Work instruction: Rewrite everything in the abstract from "Methodologically, the research" down to "and cross-cloud orchestration.", replacing "regulatory compliance" with "privacy protection".

Excerpted passage:
"""

Cloud-Native Smart Health Platforms: Scalable Machine Learning Deployment for Cardiovascular Prediction through Heroku, Salesforce, and Urban Data Ecosystems
Abstract
The convergence of cloud computing, machine learning, and smart city infrastructures has transformed the architecture of contemporary healthcare delivery systems. Cardiovascular diseases remain among the leading causes of mortality globally, necessitating predictive, scalable, and interoperable technological solutions. Recent scholarship highlights the increasing feasibility of deploying machine learning models for heart disease prediction through cloud-native platforms such as Heroku, Salesforce-integrated environments, and large-scale urban data ecosystems. However, while prior research addresses isolated components-machine learning algorithms, platform-as-a-service migration, smart city platforms, and IoT-enabled health monitoring-there remains a significant conceptual and architectural gap in integrating these domains into a unified, scalable health intelligence framework.
This research synthesizes insights from cloud platform engineering, machine learning in healthcare, IoT-based heart monitoring, and smart city big data infrastructures to propose a comprehensive architecture for scalable cardiovascular prediction systems. Drawing upon prior work in Heroku-based deployment models, heterogeneous cloud migration strategies, AWS machine learning operationalization, HealthCloud frameworks, and smart city data platforms, this study develops a theoretically grounded, deployment-ready model that emphasizes scalability, interoperability, real-time analytics, and citizen-centric service delivery.
Methodologically, the research undertakes a conceptual integration approach, critically analyzing and synthesizing the referenced literature to construct a layered cloud architecture capable of integrating patient-level medical data with hyper-local urban contextual data. The findings demonstrate that platform-as-a-service ecosystems, when combined with CRM-based healthcare workflows and machine learning pipelines, enable rapid deployment, elasticity, and sustainable scaling within smart city infrastructures.
The discussion explores theoretical implications for cloud governance, healthcare ethics, predictive reliability, and urban sustainability. Limitations and future research directions are elaborated in relation to data heterogeneity, regulatory compliance, and cross-cloud orchestration.
This article contributes a comprehensive theoretical and architectural framework for next-generation cardiovascular prediction systems within smart health cities.

"""

Data shown:
"""

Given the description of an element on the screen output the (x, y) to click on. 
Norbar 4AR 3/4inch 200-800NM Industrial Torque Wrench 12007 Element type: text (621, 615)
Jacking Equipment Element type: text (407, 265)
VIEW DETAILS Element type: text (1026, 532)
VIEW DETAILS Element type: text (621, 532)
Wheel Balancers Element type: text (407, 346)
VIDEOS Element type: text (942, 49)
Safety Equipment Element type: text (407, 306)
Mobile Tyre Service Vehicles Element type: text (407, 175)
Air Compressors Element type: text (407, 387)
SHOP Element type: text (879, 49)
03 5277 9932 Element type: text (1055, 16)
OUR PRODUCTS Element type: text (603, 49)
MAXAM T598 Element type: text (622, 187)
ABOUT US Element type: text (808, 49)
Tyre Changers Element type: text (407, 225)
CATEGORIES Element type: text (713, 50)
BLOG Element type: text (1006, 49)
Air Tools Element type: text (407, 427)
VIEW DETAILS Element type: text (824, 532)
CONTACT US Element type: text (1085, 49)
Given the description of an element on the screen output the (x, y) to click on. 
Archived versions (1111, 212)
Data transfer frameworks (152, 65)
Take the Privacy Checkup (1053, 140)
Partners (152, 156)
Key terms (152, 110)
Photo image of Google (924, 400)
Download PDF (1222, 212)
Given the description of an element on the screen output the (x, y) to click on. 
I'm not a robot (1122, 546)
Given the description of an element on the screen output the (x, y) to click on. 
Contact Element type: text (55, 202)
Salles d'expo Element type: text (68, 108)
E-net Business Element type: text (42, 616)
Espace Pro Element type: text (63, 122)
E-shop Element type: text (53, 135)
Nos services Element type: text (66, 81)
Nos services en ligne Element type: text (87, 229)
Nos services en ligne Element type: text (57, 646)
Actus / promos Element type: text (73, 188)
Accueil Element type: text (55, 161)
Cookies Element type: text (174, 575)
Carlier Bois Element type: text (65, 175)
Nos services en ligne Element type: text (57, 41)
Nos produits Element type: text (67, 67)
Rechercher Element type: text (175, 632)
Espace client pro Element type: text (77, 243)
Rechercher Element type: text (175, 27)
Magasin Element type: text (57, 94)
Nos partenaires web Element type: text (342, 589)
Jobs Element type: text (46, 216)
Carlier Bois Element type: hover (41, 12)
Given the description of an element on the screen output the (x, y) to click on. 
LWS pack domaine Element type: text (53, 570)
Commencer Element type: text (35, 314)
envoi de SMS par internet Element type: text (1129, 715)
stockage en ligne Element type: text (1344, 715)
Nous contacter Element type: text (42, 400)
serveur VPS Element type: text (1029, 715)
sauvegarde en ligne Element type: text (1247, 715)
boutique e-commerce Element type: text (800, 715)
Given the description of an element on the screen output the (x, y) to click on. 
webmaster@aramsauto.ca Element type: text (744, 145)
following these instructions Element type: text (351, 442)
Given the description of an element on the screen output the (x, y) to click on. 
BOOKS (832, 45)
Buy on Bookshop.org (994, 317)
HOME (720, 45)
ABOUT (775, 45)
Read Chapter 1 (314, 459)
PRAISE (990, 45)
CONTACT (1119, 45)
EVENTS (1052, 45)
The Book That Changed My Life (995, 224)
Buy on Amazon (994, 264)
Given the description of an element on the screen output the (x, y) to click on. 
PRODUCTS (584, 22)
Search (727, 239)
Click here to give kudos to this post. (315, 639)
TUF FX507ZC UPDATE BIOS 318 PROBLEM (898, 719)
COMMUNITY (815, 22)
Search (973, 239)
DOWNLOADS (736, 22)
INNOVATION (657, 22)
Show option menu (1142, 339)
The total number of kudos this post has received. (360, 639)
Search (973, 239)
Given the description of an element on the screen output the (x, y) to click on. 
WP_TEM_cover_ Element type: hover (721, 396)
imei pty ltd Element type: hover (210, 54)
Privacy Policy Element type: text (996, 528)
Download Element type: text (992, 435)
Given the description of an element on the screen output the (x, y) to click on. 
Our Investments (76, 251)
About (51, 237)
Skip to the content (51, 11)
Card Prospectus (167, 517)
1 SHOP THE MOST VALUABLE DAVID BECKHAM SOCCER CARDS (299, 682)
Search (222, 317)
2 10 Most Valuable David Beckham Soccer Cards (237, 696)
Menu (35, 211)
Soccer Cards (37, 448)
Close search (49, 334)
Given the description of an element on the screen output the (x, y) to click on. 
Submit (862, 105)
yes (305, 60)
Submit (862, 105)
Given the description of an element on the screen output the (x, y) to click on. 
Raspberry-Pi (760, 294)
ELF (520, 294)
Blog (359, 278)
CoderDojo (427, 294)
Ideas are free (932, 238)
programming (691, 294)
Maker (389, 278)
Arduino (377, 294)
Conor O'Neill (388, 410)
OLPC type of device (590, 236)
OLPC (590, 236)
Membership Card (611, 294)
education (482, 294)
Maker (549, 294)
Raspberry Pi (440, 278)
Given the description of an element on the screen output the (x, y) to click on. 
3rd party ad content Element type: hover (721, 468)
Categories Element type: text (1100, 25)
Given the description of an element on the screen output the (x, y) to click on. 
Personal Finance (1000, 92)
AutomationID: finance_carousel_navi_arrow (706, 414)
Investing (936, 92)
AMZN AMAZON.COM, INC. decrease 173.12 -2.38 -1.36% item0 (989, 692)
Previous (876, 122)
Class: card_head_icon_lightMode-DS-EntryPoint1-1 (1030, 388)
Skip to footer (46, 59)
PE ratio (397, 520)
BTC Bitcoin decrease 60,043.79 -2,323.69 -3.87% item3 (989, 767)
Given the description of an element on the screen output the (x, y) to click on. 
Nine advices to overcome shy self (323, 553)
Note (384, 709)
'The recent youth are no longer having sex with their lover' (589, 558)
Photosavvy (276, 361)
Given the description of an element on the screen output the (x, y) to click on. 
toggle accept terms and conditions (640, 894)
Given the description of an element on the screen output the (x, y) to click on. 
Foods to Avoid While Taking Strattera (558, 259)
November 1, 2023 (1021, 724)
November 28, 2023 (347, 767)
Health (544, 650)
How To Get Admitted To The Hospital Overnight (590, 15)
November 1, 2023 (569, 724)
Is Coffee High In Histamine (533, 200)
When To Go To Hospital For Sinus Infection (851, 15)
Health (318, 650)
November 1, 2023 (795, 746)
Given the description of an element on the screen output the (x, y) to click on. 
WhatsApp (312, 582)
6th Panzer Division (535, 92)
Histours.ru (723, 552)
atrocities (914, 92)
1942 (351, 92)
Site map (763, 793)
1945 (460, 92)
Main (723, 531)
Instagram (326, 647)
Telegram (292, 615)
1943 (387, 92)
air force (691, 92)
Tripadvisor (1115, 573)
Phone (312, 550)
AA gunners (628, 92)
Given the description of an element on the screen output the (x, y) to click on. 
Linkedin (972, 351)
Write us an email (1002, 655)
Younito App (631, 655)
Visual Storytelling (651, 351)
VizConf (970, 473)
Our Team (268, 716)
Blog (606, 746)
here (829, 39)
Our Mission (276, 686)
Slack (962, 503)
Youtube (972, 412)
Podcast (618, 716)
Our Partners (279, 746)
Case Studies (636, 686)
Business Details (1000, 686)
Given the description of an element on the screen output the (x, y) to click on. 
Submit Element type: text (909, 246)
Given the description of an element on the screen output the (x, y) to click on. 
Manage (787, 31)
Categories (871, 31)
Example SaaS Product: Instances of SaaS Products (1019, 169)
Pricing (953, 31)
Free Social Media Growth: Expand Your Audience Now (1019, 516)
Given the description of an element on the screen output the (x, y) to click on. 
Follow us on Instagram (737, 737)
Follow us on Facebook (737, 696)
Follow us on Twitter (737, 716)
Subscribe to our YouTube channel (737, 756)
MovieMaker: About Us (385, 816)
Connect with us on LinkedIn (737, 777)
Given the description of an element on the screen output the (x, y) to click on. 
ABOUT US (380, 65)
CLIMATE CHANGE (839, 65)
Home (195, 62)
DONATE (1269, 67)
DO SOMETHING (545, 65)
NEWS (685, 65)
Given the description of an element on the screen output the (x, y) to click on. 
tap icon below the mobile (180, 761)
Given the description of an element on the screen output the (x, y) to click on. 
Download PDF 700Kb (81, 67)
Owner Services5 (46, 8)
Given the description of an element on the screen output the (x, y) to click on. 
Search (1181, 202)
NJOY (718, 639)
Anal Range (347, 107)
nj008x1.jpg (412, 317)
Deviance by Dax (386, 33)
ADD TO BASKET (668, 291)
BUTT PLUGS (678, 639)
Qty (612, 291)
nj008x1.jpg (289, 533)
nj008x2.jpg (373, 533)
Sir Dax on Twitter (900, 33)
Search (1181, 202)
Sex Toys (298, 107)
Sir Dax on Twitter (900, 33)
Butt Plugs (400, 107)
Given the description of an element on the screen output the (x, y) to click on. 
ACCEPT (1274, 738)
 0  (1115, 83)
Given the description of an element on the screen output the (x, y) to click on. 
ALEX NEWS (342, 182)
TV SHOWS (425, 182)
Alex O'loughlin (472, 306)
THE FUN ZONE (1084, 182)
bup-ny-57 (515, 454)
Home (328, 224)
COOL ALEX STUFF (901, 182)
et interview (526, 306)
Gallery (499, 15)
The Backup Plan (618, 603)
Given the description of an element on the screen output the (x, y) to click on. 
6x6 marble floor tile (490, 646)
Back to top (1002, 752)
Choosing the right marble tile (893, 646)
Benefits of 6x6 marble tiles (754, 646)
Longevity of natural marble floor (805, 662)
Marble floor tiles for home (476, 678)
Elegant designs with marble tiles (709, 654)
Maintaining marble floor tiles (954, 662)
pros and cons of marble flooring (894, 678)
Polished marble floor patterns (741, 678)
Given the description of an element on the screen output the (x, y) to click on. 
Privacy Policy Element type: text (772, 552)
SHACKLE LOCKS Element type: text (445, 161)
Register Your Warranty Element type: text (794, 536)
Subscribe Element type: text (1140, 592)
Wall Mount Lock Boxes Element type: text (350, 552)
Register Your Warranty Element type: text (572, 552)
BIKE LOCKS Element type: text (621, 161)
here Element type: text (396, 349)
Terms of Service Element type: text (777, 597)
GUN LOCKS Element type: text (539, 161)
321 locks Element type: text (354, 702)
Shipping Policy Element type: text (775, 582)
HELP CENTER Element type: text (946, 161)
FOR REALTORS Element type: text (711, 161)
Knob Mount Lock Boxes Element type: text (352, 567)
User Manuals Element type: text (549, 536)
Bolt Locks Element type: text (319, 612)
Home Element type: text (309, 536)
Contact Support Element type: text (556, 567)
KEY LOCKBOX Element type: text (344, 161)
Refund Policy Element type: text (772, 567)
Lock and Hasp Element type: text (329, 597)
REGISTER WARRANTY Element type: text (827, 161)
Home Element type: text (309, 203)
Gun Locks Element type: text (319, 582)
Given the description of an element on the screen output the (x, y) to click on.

"""

Answer to this problem:
Methodologically, the research undertakes a conceptual integration approach, critically analyzing and synthesizing the referenced literature to construct a layered cloud architecture capable of integrating patient-level medical data with hyper-local urban contextual data. The findings demonstrate that platform-as-a-service ecosystems, when combined with CRM-based healthcare workflows and machine learning pipelines, enable rapid deployment, elasticity, and sustainable scaling within smart city infrastructures.
The discussion explores theoretical implications for cloud governance, healthcare ethics, predictive reliability, and urban sustainability. Limitations and future research directions are elaborated in relation to data heterogeneity, privacy protection, and cross-cloud orchestration.